Passage shown:
■ ■ ■ ■

Can Embracing Copies Help With Museum Restitution Cases?

Many museums are wrestling with returning looted or unethically obtained ancient objects. An archaeologist considers how a shift in public attitudes toward plaster and 3D copies could make a difference.
A person in a dark-blue velvet coat stands face to face with a replica of an ancient dark-colored statue of a man and places their hands on its chest.

A visitor touches a copy of the Charioteer of Delphi statue in Athens’ Tactual Museum, which gives people who are visually impaired the opportunity to experience ancient Greek culture through their hands.

Louisa Gouliamaki/AFP/Getty Images

When lovers of ancient art want to see the Parthenon Marbles, many walk through the often-rainy streets of London, enter the British Museum, and make their way to the minimalist beige and gray galleries where the controversial works are displayed. The setting is a far cry from the marbles’ original home, the famed and dazzling Acropolis Hill in Athens. These friezes and sculptural decorations, carved around the fifth century B.C.E., portray festivals honoring the goddess Athena that once took place at the Parthenon, a temple dedicated to her. Between 1801 and 1805, British ambassador Lord Thomas Elgin removed half of the remaining sculptural decorations and later sold them to the British Museum, which exhibits the Parthenon Marbles despite Greece’s calls to return them.

This is hardly an isolated case. Many original ancient and historical artworks in European and North American museums, such as the Parthenon Marbles, come from areas once colonized or exploited under imperial forces or economic mandates. They were acquired through gift exchanges or deals between rulers, diplomats, the military, or businesspeople; on the legal and illegal art market; or through laws that required archaeological objects to be divided between excavating parties, landowners, and local governments.

Countries around the world are calling for some of these ancient objects and monuments to be returned to their homes—a process often called restitution. Not all archaeological objects are expected to be returned. Those that are requested are commonly symbols of national or historical importance. But many museums are reluctant to let go of these famous pieces. The result is often a stalemate.

Yet a paradox lies in this insistence on originals. When ancient objects are displayed in museums, they no longer tell the stories they would tell if they were exhibited where they were initially displayed or used. Even when a museum is close to the initial site, it is often difficult for visitors to truly get a sense of objects’ function and meaning because they are separated from their intended context.

Blurred people move through a museum gallery where ancient statues are displayed.

Visitors in the British Museum examine the Parthenon Marbles.

Leon Neal/Getty Images

On the flip side, people are aware that the archaeological record and museum collections are incomplete. Some objects have been destroyed by human actions, natural disasters, or time. And museums can’t display every object in a collection. The few objects they do showcase may be supported with reconstructed dioramas or models that contextualize them. So, even while visitors demand to see originals, they paradoxically accept that there is always an element of inauthenticity and incompleteness in museum displays, whether or not objects are original.

■ ■ ■ ■

Source material:
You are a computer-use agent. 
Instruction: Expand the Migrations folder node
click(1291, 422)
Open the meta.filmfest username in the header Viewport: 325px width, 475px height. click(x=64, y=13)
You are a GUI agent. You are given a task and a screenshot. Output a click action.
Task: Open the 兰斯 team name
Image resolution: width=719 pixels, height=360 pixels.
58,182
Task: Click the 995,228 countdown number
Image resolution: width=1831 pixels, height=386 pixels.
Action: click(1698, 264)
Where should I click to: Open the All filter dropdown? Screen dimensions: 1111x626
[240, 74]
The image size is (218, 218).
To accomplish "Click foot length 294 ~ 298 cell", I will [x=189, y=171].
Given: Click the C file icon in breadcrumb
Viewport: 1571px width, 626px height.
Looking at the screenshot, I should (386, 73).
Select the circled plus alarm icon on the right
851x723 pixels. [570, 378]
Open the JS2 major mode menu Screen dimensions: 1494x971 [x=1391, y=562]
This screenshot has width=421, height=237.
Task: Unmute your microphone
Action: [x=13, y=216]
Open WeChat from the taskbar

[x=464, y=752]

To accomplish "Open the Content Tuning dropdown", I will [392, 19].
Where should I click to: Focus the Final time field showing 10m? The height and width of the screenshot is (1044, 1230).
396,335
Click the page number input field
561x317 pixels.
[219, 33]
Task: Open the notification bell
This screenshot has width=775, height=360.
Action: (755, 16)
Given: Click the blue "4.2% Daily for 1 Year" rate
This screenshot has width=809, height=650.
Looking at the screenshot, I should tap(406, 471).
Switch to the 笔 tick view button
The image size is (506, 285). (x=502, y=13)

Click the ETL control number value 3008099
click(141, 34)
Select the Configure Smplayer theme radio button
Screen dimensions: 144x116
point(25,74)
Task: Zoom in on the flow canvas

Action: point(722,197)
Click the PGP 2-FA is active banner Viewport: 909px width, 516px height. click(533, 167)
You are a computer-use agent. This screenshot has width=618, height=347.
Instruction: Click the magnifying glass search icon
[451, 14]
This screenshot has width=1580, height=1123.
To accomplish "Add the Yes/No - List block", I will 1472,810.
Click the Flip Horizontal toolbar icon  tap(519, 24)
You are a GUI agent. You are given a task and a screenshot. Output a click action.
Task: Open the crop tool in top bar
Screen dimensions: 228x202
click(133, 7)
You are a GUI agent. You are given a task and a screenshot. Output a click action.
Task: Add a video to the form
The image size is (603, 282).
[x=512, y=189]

■ ■ ■ ■

Given task A: Does the passage on museum restitution agree with each of these statements? (i) Lord Thomas Elgin removed half of the remaining sculptural decorations between 1801 and 1805. (ii) All archaeological objects are expected to be returned. (iii) The friezes were carved around the fourth century B.C.E. Answer each with yes or no, and quote the words of the passage that decide it.
Given task B: Which lines of the records contain the string "dropdown"? Locate each one and copy it out in full.

Final answer A:
(i) Yes: "Between 1801 and 1805, British ambassador Lord Thomas Elgin removed half of the remaining sculptural decorations"
(ii) No: "Not all archaeological objects are expected to be returned."
(iii) No: "carved around the fifth century B.C.E."

Final answer B:
Where should I click to: Open the All filter dropdown? Screen dimensions: 1111x626
To accomplish "Open the Content Tuning dropdown", I will [392, 19].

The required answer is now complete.